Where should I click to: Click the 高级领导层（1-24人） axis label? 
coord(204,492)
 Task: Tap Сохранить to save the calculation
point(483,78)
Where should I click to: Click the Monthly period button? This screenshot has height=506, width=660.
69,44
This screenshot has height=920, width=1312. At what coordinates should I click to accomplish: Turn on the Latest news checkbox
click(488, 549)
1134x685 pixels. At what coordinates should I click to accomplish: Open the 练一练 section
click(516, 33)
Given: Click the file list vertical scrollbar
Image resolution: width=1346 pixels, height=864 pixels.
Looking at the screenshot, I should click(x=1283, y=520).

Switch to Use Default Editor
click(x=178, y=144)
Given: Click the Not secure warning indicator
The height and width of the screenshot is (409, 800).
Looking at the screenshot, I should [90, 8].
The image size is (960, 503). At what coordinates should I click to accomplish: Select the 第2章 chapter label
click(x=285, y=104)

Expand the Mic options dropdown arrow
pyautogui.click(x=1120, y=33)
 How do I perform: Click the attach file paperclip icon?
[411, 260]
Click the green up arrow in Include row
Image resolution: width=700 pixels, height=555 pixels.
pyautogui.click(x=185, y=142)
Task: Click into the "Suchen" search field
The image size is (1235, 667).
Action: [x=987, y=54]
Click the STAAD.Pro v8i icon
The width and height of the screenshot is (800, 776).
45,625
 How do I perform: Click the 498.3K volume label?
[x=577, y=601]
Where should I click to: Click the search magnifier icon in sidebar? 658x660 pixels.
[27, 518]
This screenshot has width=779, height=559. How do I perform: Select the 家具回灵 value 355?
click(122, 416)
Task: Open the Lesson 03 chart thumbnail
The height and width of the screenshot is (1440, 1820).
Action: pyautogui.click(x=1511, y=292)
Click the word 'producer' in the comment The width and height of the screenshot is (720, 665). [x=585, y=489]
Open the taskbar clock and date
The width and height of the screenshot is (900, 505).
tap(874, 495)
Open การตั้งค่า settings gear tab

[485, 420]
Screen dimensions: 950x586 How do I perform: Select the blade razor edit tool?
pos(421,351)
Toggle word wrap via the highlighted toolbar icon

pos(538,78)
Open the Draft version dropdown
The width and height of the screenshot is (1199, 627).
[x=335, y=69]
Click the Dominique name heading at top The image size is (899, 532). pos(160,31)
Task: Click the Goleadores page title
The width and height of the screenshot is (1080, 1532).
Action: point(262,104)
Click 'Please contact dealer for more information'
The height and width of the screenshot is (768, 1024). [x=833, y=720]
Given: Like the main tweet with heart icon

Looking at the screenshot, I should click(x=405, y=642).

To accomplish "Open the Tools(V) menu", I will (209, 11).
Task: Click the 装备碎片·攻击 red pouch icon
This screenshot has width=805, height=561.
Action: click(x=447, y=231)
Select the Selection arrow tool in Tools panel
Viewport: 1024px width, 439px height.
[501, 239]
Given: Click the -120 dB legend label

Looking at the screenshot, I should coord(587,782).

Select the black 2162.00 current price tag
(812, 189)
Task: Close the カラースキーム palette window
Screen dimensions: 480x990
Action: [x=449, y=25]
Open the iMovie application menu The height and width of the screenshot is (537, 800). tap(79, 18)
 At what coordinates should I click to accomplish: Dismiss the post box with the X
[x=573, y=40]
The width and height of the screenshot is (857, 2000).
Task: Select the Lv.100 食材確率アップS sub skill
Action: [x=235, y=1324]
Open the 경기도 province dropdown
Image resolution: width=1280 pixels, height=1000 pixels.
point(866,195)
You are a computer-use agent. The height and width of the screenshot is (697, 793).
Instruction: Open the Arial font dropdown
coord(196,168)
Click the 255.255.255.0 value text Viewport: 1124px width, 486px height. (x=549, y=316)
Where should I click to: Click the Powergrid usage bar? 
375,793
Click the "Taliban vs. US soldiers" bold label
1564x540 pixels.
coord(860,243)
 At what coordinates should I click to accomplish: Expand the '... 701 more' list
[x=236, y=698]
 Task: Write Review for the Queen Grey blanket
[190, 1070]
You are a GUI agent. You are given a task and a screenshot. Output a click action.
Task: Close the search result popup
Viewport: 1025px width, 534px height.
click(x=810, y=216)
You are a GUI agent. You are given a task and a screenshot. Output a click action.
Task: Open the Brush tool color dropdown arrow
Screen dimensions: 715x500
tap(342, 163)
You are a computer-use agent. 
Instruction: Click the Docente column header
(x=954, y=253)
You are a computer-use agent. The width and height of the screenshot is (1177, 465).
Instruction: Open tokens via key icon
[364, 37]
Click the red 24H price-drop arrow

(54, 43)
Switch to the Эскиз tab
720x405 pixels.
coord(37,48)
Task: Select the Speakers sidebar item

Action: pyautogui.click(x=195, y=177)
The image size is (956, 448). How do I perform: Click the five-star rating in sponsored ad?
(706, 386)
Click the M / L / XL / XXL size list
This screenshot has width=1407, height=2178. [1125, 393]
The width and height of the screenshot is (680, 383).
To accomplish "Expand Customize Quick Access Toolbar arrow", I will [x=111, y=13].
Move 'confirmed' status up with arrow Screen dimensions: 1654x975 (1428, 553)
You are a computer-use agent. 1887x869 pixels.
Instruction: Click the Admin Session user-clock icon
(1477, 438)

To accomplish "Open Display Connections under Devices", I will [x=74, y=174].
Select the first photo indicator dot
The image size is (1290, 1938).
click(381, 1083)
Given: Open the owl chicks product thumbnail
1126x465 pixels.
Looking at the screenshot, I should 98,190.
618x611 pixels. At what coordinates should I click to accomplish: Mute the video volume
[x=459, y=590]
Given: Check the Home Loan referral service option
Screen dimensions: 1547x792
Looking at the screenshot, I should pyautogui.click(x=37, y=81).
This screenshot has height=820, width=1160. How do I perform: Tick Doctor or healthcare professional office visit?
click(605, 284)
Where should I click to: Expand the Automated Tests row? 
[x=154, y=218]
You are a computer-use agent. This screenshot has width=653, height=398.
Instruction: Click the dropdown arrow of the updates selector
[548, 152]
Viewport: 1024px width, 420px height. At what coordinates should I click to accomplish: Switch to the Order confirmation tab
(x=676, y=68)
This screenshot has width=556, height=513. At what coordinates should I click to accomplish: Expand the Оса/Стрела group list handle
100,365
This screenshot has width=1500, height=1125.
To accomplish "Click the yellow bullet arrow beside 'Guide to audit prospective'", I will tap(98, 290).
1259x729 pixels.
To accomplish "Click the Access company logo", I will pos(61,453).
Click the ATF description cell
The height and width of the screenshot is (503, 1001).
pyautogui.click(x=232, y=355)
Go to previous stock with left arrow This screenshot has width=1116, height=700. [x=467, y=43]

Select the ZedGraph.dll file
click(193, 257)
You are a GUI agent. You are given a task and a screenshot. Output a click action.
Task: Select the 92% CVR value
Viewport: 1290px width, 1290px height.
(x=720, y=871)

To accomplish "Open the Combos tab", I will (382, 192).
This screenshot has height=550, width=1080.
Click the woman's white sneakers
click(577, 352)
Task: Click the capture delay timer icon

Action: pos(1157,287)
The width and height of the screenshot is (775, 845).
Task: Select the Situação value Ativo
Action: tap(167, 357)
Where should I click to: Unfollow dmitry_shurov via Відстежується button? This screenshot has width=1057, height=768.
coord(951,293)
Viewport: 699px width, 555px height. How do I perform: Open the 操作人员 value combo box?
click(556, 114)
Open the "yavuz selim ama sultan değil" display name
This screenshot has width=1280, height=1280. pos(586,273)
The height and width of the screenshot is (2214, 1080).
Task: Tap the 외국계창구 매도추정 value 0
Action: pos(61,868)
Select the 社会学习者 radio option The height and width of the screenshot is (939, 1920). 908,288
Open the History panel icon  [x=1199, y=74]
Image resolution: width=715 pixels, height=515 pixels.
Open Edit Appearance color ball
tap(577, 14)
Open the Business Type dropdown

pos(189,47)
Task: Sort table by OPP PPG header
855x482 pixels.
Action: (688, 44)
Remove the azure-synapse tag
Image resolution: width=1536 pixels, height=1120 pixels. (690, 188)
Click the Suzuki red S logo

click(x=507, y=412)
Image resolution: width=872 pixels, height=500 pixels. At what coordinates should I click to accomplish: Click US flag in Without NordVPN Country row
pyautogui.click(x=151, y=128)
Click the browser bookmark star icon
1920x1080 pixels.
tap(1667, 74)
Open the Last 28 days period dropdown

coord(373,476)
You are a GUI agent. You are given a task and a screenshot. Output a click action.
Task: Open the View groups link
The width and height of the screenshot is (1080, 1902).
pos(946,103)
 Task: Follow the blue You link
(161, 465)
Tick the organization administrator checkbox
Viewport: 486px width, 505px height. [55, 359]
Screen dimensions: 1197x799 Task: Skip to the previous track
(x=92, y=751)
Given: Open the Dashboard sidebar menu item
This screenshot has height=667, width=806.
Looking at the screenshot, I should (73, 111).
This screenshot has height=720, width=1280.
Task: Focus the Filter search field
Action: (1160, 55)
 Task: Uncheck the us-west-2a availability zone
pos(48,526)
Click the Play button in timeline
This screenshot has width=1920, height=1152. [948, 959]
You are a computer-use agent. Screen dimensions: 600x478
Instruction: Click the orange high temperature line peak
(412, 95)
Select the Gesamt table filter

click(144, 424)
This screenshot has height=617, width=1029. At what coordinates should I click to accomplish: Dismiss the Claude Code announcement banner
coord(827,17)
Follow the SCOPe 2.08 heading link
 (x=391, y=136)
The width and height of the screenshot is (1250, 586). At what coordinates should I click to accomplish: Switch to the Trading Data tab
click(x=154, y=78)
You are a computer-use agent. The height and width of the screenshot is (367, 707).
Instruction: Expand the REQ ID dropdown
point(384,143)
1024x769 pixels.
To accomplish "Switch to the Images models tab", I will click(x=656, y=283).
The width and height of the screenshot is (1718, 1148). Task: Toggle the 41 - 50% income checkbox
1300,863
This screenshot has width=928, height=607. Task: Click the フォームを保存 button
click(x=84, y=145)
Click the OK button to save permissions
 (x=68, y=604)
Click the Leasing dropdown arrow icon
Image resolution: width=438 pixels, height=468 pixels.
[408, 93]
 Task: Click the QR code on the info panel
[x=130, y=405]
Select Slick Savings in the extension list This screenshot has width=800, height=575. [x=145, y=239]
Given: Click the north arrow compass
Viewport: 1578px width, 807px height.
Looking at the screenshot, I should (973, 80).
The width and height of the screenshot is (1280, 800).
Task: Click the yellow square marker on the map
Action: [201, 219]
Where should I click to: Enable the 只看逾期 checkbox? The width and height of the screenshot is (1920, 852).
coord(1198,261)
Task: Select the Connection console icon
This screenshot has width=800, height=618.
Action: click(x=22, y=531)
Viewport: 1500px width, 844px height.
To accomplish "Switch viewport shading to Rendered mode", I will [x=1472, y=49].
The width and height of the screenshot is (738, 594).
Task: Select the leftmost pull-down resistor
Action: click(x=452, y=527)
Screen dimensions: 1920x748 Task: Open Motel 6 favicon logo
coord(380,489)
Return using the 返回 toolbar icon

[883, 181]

-- What to do --
Lines from the entries that contain the string "menu" must be found and copied.

-- Answer to the exercise --
To accomplish "Open the Tools(V) menu", I will (209, 11).
Open the iMovie application menu The height and width of the screenshot is (537, 800). tap(79, 18)
Given: Open the Dashboard sidebar menu item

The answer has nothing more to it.